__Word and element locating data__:
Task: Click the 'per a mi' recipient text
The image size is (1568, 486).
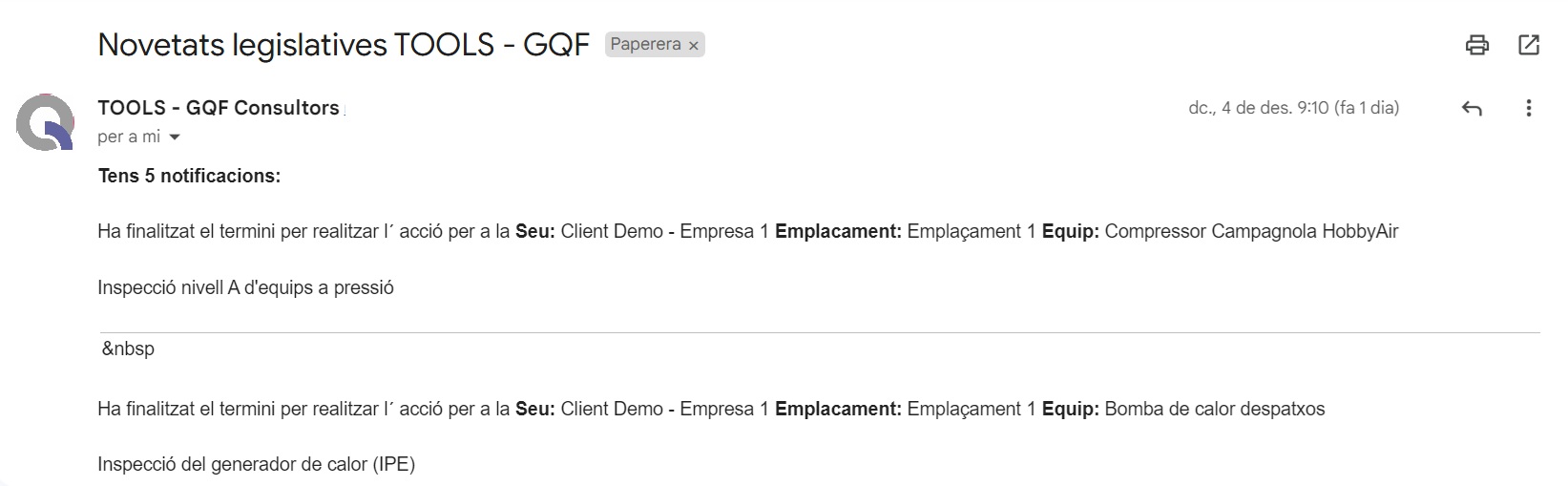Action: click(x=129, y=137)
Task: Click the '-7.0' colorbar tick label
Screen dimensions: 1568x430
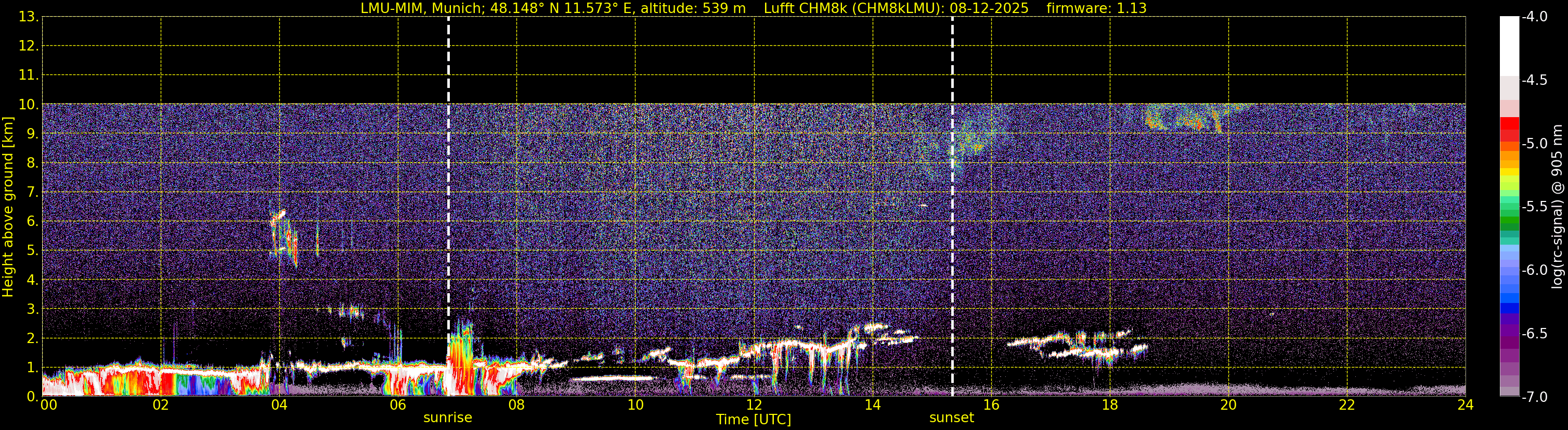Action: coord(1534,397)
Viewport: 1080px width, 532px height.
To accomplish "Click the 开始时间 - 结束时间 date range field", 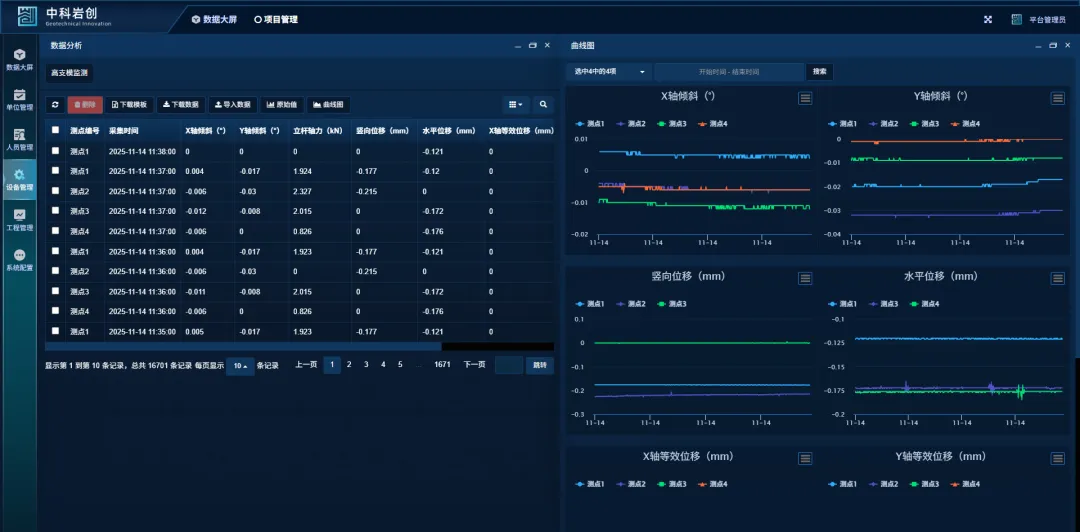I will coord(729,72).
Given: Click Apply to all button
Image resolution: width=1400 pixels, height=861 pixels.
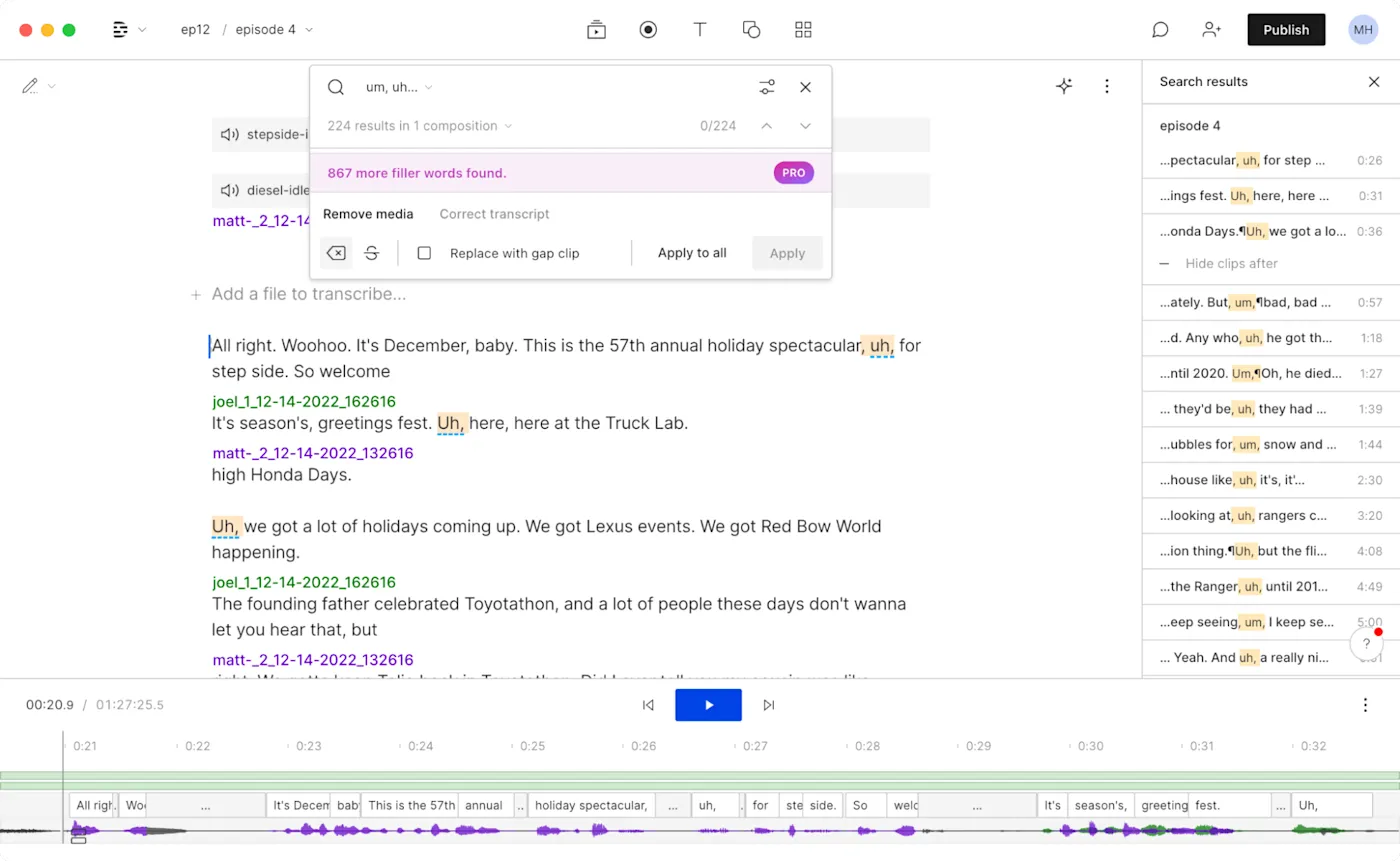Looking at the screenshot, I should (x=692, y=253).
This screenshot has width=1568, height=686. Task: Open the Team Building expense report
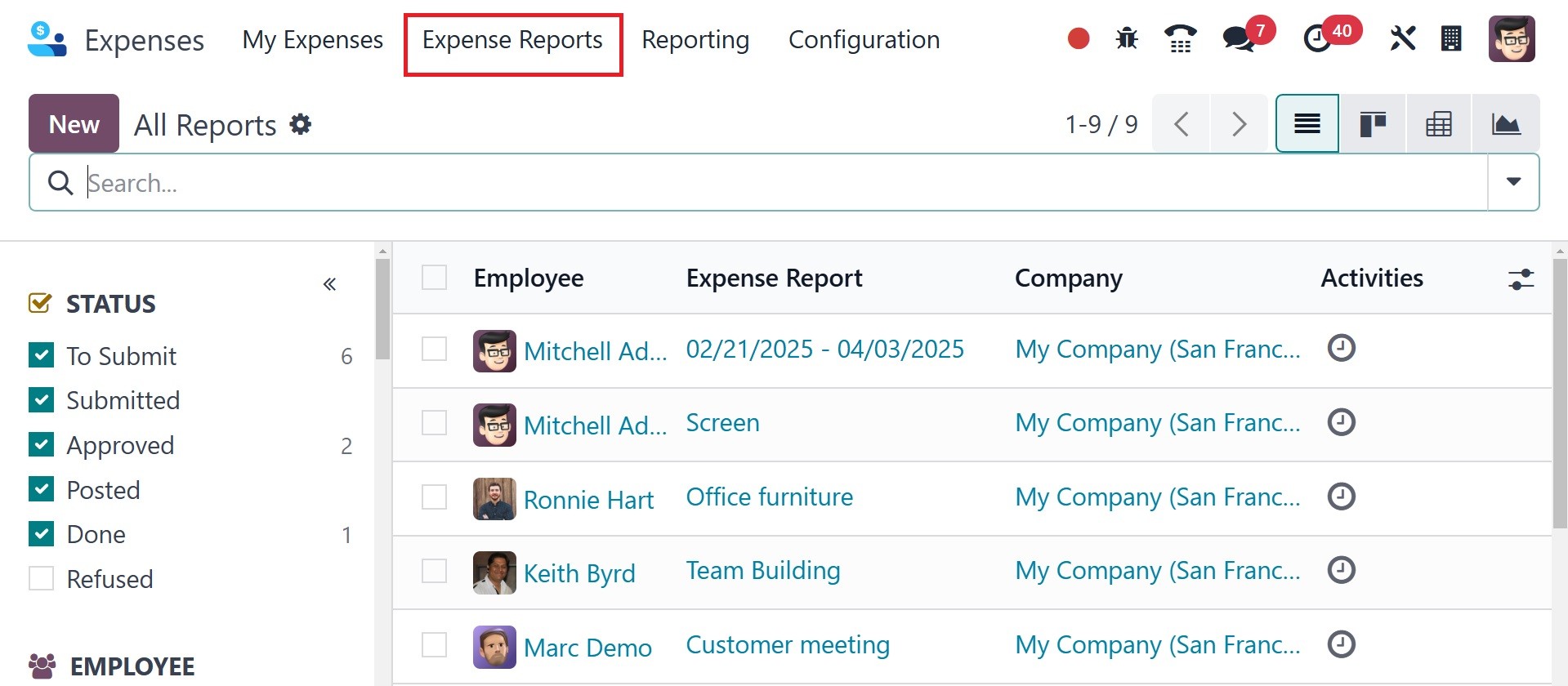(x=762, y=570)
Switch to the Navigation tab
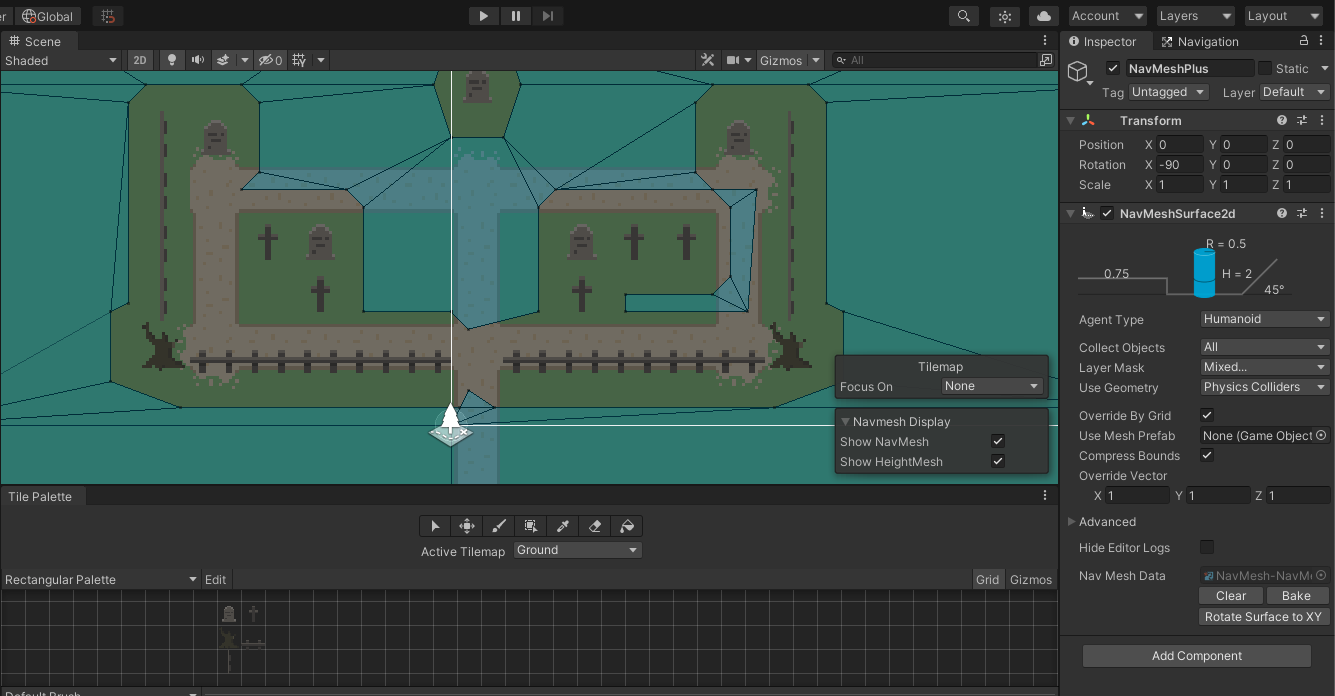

__AIM OF THE TASK__: Repeat the rows, requests included, beginning at the line that contains "This screenshot has" and continuing through the end of the rows, and increase every coordinate in the answers by 64. Leave the pictures out of your answer.

__SOLUTION FOR THIS TASK__:
This screenshot has width=1568, height=686. Task: Open the Team Building expense report
(x=826, y=634)
Switch to the Navigation tab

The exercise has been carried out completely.